→ BRIEF
Continue the case report about a young patient with severe obstructive sleep apnea from the point where it stops.

→ QUOTED PASSAGE

Comorbidities and medical course in a young patient diagnosed with severe obstructive sleep apnea

Obstructive sleep apnea (OSA) is a common disorder characterized by involuntary pauses in breathing during sleep as a consequence of intermittent upper airway obstruction. Patients with this disease are loud snorers, usually obese, who experience excessive diurnal sleepiness. Stopping breathing during sleep, accompanied by decreased oxyhemoglobin level, cause disrupted, uncomfortable sleep, and activation of the sympathetic system with cardiovascular (1, 2, 3) and metabolic (4,5) repercussions. OSA may be associated with multiple comorbidities such as cardiovascular diseases, diabetes, dyslipidemia, chronic obstructive pulmonary disease (COPD), and obesity hypoventilation syndrome. Regarding the relationship with cardiovascular diseases, OSA is an independent risk factor for systemic hypertension, congestive heart failure, myocardial ischemia, arrhythmias, stroke, and sudden cardiac death (6, 7, 8, 9, 10, 11).

There are close relationships between body weight and OSA, and weight loss can improve the severity of the disease and the metabolic disorders observed in both OSA and obesity (12,13).

We present the 6 years medical course of a 32-year-old patient, smoker (10 pack years), who was hospitalized in September 2011 for dyspnea at minimal effort, productive cough, and excessive diurnal sleepiness (Epworth 20/24). The patient also complains of morning headache, snoring, and nocturia.

→ RECORDS SUPPLIED
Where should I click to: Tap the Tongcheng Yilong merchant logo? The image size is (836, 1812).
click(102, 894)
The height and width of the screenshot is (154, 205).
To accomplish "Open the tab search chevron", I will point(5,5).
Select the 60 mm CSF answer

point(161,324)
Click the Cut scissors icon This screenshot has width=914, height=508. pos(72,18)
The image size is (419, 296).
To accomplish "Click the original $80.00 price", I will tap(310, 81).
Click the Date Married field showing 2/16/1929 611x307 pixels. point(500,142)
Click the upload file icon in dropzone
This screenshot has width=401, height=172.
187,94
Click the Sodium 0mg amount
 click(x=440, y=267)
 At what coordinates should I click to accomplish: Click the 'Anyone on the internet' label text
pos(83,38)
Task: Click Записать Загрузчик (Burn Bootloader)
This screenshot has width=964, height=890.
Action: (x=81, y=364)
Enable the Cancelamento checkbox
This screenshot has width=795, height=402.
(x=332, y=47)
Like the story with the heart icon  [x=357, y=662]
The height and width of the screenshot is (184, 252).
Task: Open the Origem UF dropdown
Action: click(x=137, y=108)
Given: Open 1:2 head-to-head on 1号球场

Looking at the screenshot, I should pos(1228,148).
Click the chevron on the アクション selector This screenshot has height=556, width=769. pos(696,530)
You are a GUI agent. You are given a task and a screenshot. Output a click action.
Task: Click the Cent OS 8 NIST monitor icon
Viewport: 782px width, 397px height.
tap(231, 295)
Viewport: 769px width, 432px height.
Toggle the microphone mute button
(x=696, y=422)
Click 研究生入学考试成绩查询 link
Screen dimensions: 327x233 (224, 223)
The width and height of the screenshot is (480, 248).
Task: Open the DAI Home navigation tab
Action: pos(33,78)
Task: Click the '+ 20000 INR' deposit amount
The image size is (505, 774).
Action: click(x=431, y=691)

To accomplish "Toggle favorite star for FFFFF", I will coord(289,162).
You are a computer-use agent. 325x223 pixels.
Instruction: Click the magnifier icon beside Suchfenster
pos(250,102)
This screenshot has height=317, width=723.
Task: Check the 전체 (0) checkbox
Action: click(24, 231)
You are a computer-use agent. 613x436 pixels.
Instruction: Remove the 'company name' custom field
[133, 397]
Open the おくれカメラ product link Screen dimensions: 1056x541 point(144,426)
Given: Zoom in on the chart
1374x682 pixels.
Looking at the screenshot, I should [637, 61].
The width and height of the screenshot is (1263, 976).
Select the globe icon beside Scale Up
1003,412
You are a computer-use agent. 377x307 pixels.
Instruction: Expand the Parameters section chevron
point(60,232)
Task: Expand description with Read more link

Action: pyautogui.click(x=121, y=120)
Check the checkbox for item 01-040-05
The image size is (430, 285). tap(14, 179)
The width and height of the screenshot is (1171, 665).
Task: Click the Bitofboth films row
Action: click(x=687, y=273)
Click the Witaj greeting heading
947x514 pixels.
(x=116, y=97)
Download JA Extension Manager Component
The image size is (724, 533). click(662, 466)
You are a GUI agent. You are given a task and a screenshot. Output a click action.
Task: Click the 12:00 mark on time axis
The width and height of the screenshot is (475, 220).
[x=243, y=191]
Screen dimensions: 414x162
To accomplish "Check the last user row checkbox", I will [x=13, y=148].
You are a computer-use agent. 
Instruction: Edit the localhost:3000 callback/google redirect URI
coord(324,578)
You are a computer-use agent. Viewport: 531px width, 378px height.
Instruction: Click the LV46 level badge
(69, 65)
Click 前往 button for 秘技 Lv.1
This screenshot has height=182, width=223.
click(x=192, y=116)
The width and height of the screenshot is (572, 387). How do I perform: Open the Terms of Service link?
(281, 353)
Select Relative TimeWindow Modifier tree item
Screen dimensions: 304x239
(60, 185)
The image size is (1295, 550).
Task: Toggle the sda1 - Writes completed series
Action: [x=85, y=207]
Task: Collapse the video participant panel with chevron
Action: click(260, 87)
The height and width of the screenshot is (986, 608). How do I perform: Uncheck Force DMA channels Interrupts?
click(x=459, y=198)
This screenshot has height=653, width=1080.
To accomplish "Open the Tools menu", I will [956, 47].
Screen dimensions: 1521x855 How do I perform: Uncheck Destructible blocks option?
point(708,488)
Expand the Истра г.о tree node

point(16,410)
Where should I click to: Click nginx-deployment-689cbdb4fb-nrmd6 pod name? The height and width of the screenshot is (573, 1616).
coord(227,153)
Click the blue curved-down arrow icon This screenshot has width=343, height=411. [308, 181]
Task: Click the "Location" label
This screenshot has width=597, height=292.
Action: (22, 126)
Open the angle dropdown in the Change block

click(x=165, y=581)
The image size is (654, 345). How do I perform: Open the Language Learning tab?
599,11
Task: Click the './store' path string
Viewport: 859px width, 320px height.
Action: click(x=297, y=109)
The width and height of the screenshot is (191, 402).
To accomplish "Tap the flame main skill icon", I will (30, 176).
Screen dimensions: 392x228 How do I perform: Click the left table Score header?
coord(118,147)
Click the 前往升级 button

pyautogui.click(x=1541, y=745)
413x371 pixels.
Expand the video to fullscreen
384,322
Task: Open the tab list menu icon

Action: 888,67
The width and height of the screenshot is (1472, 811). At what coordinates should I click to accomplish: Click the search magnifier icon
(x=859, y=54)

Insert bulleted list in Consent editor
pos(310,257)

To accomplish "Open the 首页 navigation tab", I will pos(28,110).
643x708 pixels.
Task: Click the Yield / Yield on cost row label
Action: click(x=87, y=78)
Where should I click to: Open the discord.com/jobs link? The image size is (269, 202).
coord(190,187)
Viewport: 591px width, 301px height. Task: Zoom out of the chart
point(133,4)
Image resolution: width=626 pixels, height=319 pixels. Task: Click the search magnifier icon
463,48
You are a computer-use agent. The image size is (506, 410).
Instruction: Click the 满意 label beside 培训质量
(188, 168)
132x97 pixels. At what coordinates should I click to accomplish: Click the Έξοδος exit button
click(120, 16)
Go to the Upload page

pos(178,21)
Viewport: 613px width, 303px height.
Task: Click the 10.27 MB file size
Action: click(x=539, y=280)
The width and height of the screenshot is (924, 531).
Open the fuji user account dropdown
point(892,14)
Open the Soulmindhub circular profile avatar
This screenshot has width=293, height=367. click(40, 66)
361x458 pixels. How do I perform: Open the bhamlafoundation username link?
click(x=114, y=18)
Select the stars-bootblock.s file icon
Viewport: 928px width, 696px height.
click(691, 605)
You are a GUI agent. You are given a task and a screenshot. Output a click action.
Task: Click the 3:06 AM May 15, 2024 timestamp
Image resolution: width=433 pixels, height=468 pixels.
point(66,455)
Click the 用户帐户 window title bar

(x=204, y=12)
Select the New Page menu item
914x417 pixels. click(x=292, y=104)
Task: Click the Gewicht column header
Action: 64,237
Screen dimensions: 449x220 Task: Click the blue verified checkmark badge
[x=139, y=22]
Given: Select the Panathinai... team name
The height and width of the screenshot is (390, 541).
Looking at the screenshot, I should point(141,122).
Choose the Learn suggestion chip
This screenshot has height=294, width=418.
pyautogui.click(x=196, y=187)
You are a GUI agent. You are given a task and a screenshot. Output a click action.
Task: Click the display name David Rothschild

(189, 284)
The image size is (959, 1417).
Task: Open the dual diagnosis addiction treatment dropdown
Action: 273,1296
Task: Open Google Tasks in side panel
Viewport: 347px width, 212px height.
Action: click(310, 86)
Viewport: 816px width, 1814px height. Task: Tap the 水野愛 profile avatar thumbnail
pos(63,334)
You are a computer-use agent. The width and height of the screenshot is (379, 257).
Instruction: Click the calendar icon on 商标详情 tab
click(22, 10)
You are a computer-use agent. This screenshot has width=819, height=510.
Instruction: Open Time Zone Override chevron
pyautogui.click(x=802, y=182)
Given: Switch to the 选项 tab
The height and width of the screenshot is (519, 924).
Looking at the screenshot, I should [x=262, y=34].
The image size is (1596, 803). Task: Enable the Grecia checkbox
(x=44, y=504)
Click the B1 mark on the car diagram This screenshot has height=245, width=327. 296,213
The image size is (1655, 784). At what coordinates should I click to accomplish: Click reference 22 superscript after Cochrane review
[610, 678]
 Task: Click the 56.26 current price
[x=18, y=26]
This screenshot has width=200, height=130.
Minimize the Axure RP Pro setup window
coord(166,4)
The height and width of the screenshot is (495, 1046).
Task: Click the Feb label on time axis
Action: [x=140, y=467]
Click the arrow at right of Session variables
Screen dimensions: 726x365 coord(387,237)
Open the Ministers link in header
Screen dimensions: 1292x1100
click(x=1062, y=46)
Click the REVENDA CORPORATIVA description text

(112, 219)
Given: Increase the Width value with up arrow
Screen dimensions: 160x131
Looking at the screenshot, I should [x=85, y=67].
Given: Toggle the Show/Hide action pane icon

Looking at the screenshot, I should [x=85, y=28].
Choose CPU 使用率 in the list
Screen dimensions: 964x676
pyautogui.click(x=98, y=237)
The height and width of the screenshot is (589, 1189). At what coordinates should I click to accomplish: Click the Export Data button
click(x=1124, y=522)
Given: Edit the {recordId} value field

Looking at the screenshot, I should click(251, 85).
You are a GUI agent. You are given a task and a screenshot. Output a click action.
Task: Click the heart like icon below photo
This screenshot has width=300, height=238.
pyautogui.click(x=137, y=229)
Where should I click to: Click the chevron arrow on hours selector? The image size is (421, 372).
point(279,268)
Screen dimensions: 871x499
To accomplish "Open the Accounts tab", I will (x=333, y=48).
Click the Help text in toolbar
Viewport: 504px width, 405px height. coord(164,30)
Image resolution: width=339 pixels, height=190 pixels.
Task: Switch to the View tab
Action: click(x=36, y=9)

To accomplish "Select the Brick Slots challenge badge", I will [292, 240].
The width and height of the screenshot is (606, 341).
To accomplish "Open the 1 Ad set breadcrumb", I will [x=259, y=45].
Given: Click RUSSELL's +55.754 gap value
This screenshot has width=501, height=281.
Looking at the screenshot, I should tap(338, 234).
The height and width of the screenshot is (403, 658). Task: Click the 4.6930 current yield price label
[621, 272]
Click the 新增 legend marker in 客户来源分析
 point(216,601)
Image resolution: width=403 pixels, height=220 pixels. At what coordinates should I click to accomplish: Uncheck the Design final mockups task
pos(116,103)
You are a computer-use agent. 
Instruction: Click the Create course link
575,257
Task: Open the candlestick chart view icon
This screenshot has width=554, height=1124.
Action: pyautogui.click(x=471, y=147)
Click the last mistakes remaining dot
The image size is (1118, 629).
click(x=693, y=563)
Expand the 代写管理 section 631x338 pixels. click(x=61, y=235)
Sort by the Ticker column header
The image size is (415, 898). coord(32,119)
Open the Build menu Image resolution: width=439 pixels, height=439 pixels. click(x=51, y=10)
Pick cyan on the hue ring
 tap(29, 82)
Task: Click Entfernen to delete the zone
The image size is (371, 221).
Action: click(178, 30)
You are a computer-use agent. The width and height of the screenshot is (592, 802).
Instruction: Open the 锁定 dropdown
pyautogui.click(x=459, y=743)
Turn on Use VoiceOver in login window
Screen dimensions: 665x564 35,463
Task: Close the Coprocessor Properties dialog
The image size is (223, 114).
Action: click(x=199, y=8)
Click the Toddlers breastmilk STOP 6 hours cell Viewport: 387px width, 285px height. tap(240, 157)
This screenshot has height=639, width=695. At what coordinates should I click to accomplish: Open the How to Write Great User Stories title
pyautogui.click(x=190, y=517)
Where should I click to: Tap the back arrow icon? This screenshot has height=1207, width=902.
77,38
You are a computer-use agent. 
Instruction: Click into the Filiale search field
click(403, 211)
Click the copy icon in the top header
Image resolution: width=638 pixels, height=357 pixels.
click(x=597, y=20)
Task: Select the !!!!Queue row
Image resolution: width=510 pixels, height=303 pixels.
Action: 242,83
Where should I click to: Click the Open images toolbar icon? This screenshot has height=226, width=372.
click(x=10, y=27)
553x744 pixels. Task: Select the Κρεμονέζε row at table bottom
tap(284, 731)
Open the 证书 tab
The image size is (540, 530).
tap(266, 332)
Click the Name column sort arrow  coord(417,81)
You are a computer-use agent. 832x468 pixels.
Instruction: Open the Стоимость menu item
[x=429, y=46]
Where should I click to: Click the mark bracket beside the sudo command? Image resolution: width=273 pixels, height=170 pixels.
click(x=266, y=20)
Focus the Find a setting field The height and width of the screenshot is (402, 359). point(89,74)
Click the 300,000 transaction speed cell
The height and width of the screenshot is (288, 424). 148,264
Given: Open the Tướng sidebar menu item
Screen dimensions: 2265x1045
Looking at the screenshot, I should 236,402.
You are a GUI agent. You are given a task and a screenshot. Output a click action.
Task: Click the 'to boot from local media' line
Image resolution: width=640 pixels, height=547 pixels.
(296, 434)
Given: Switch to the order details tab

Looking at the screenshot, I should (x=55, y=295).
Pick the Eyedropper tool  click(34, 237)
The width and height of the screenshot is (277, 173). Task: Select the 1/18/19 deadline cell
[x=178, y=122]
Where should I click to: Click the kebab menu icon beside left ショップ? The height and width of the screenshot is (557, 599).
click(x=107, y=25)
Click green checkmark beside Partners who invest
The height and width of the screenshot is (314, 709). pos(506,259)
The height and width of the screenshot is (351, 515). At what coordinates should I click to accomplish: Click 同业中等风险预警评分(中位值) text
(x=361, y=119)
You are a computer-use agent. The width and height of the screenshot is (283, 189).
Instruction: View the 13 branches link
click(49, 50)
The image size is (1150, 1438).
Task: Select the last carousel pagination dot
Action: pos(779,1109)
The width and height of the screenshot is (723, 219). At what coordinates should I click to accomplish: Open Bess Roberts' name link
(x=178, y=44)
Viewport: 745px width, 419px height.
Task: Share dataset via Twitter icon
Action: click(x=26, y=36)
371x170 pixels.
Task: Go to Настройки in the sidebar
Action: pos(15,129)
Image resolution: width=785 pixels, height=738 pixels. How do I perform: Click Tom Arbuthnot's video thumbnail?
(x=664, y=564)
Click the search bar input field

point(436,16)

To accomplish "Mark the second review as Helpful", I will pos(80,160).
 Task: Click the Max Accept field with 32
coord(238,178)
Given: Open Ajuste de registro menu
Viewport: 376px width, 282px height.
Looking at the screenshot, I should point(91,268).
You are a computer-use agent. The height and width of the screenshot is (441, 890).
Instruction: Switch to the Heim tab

→ TASK RESPONSE
The clinical examination revealed an obese (abdominal/visceral type) and sleepy patient (body mass index [BMI] 37.5 kg/m²—obesity class II), who present bilateral bronchial rales, symmetric bilateral peripheral edema, severe hypoxemia (PaO₂ 40 mm Hg), mild hypercapnia (PaCO₂ 60 mm Hg), oxyhemoglobin saturation (SaO₂) 83% in room air, and systemic arterial hypertension 150/90 mm Hg. The pulmonary function test showed a severe mixed ventilatory dysfunction (forced vital capacity (FVC) 66%, forced expiratory volume in 1 seconde (FEV₁) 48% of predicted values, FEV₁/FVC 62%) and an electrocardiogram with sinus rhythm, heart rate 78/min, right bundle branch block. Biologically, we notice leukocytosis 12 × 103/mm³ with neutrophilia, mild inflammatory syndrome (erythrocyte sedimentation rate: 35 mm at 1 h), and mixed dyslipidemia without any other biological changes. Cardiorespiratory polygraphy was performed and the patient was diagnosed with severe OSA, apnea–hypopnea index (AHI) 82/h of sleep, with frequent and important desaturations during sleep (oxygen desaturation index 80/h, lowest SaO₂ 46%, average SaO₂ 76%).

At chest X-ray, we can observe cardiomegaly, bumping of the middle cardiac arc, and accentuation of bilateral basal interstitial markings (Figure 1). Minimal bilateral cylindrical bronchiectasis and pulmonary artery trunk enlargement (Figure 2) are described at chest computed tomography scan. A transthoracic echocardiography was performed and found enlarged right cardiac cavities: right ventricle (40 mm), right atrium (50 mm), a conserved systolic left ventricle function with normal ejection fraction (55%), mitral regurgitation grade I/IV, tricuspid regurgitation grade I/IV, tricuspid annular plane systolic excursion (TAPSE) 24 mm, and moderate pulmonary arterial hypertension (systolic pulmonary arterial pressure ~53 mm Hg).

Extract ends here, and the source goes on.